Accidental Chinese-Style Chicken Fingers

Last night I had some newly bought boneless chicken breasts from a $1.99/lb sale at Hannaford , wanted to use them, make it fast, be different and please the kids, and wanted to stretch them as far as possible. I sometimes make fried chicken with a dry coating based on flour and/or oatmeal, but for some reason – perhaps recent talk of making allergy-free pancakes sometime (after I get syrup for them) – I thought of making fried chicken strips in a batter coating. Hadn’t done that before.

I searched and found this recipe for eggless Chinese shrimp batter, which seemed like just the thing to adapt for chicken.

It looked like too little, so I doubled it. I also used soy milk instead of water, initially, then mainly water to thin it. It was way too thick. We’re talking a lot of extra liquid, perhaps almost a cup on a recipe that when doubled called for half a cup. I cut up two boneless breasts into thin strips, picturing relatively short chicken fingers. Dipped them in the batter and fried them in oil deep enough to cook one side, flip them and the other side. Deep fryer would presumably be better.

They came out nearly perfect, except I seasoned the batter and it came out a bit odd. To me. The kids loved them. It may have come out odd because I grabbed the poultry seasoning and poured some in, then found the poultry seasoning toward the back of the cabinet and realized I’d used the nearly identical container of ginger. At that point I’d have been better off leaving it the ginger, salt, pepper, garlic powder and pinch of red pepper, not adding poultry seasoning and rosemary. Oh well.

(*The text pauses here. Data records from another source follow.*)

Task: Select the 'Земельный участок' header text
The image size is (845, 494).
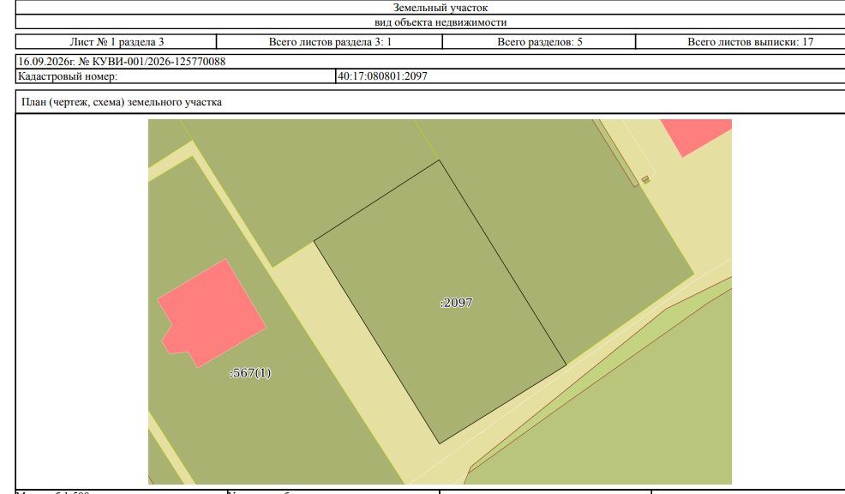Action: [440, 8]
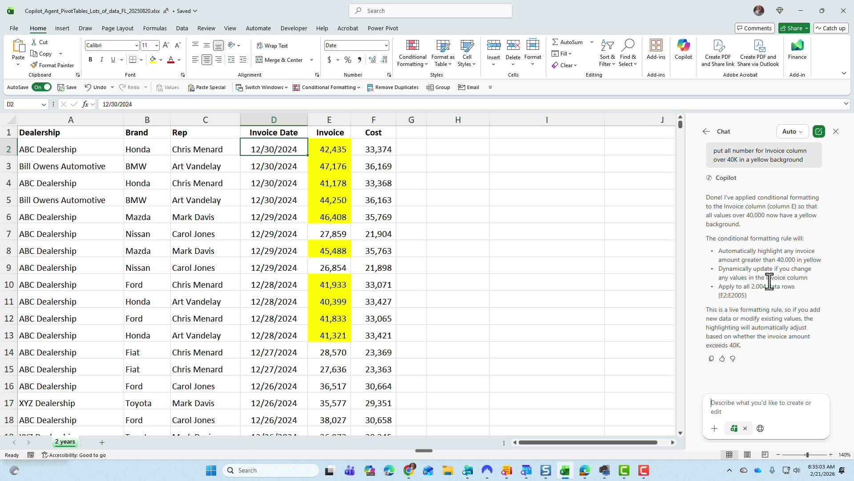The height and width of the screenshot is (481, 854).
Task: Select the Increase Decimal icon
Action: click(373, 60)
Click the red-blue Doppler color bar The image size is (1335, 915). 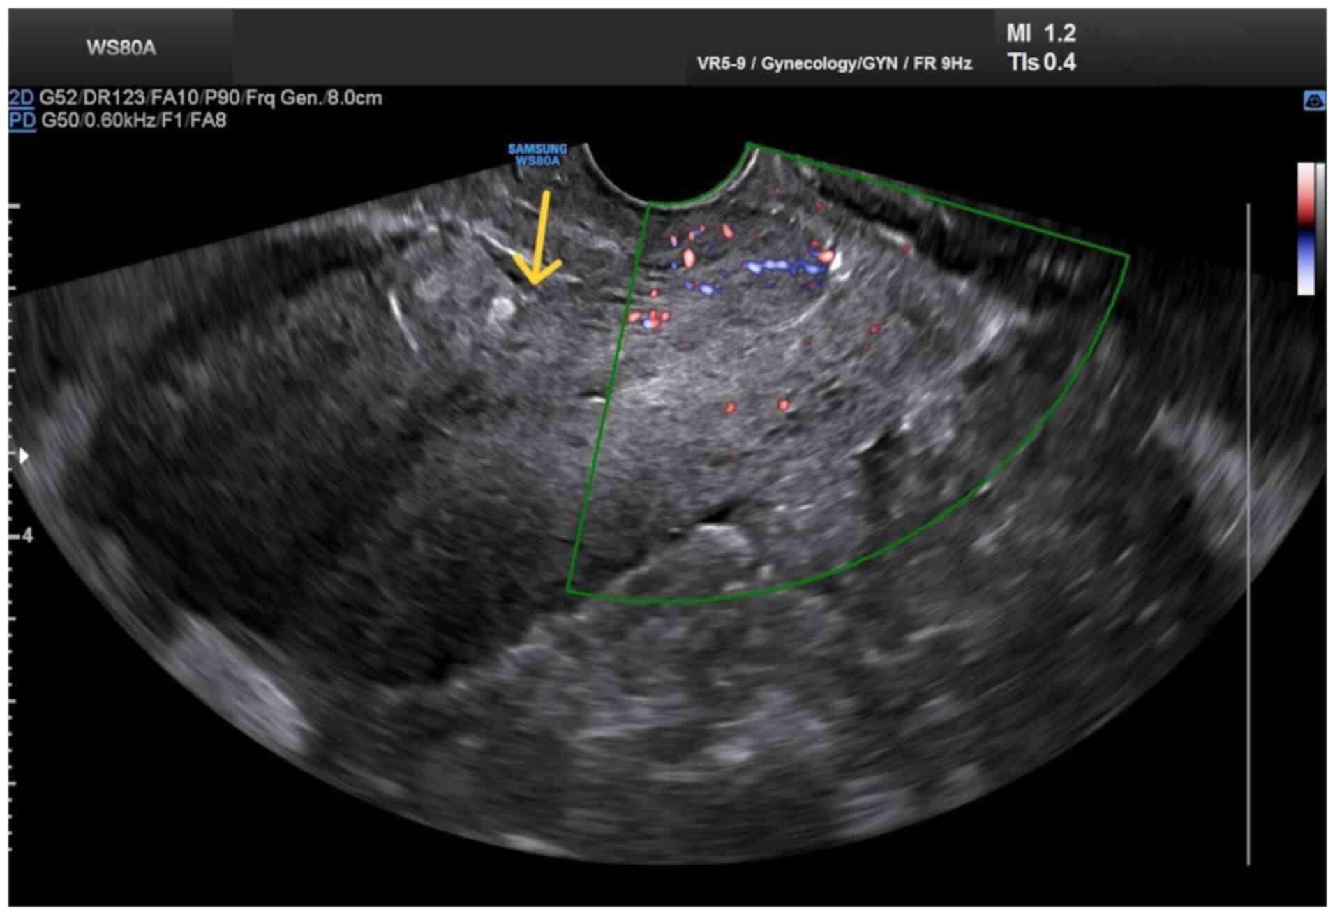pos(1306,229)
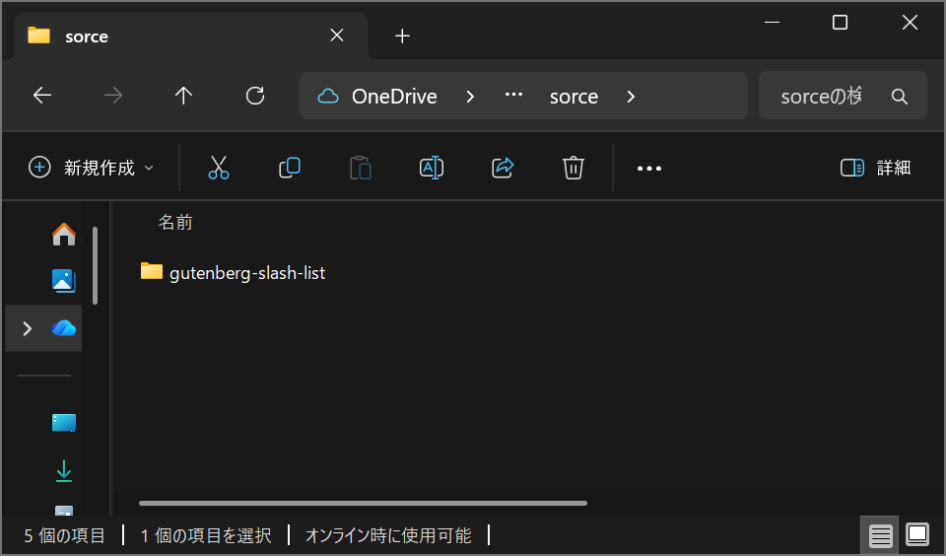Open the See more ellipsis menu
This screenshot has width=946, height=556.
click(649, 168)
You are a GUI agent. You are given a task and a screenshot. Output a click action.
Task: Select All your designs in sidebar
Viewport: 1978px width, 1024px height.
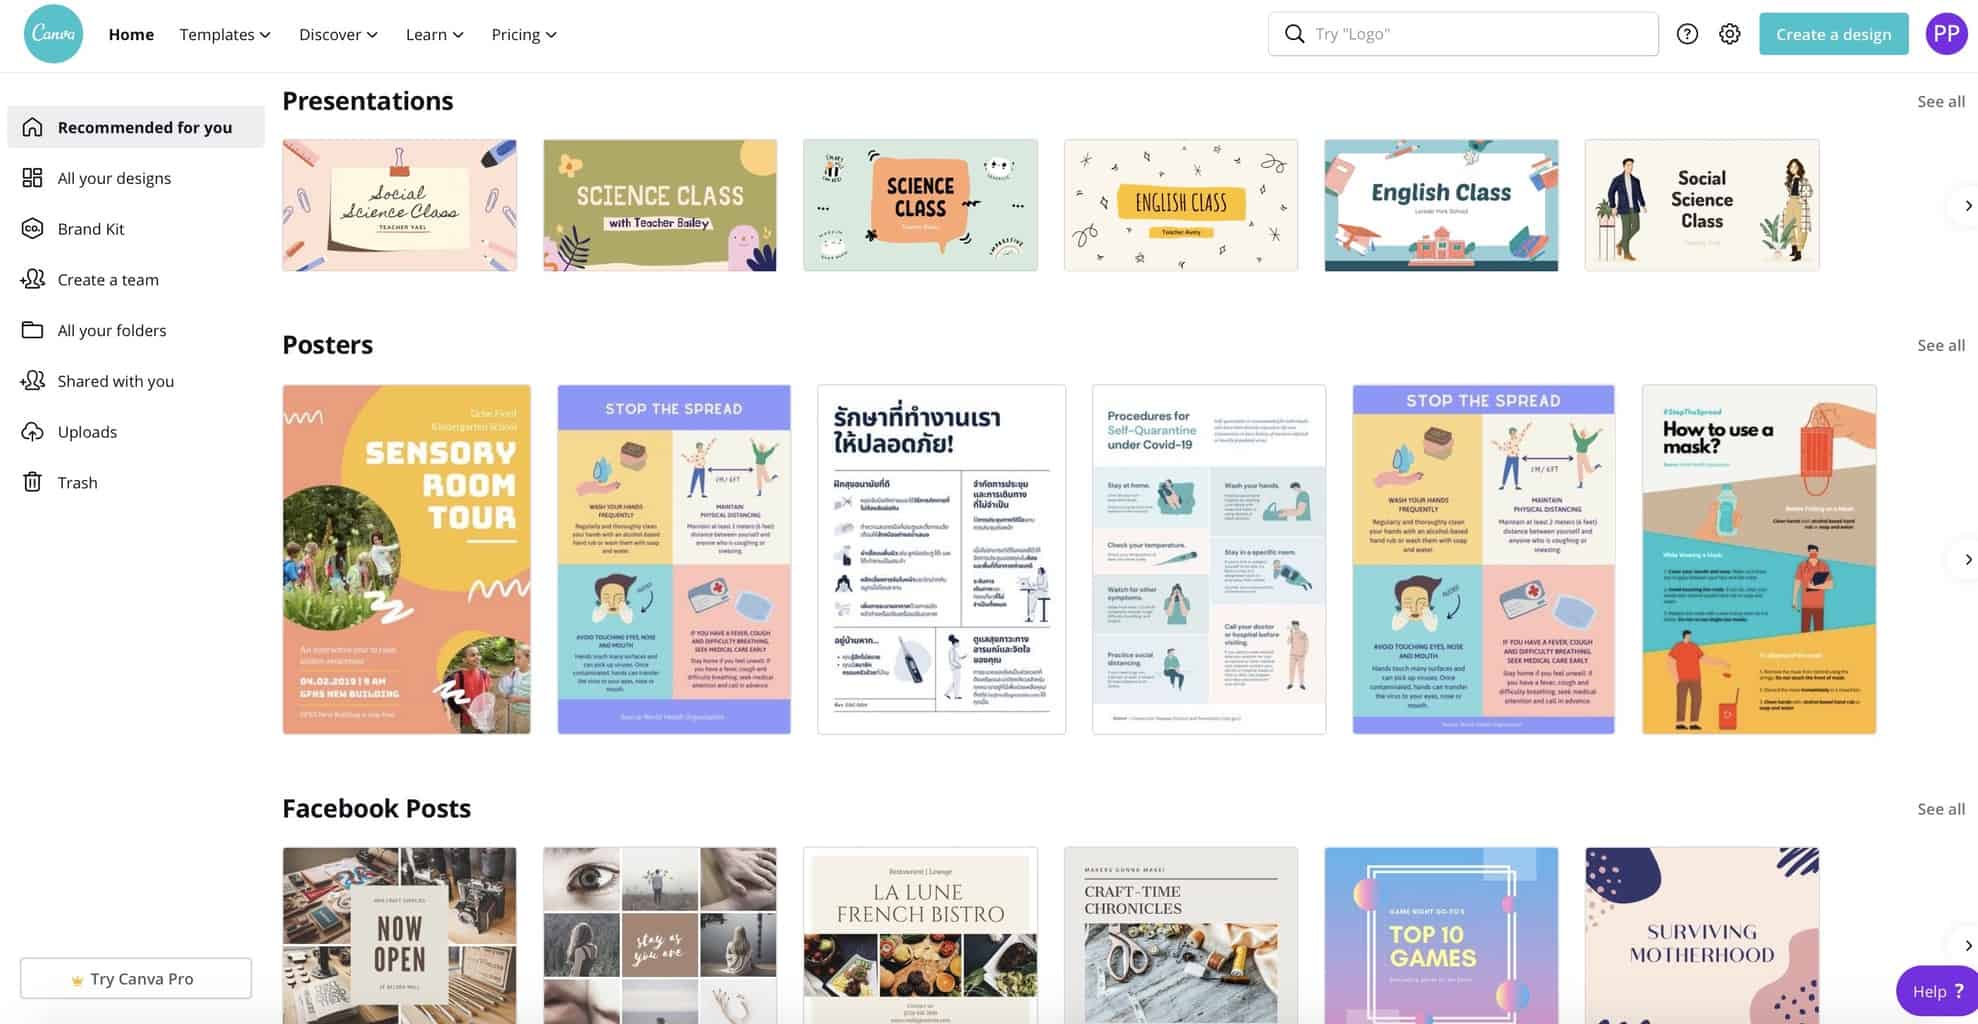coord(114,178)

The other problem? No dipping sauce! I love dipping my Chinese chicken fingers, which they looked identical to, in duck/plum sauce. Kids didn’t care, but I decided to try whipping up something fast. Used a little red plum jam, less grape (would have used more plum and no grape but that is a closeout item and a favorite of the kids we may not find again any time soon), some water, lemon juice, soy sauce, brown sugar and ginger, heated briefly in the microwave and stirred into a thinner liquid than I might have preferred. It worked, except for being too strong on the grape flavor. If I plan these ahead sometime, I’ll make or buy something better.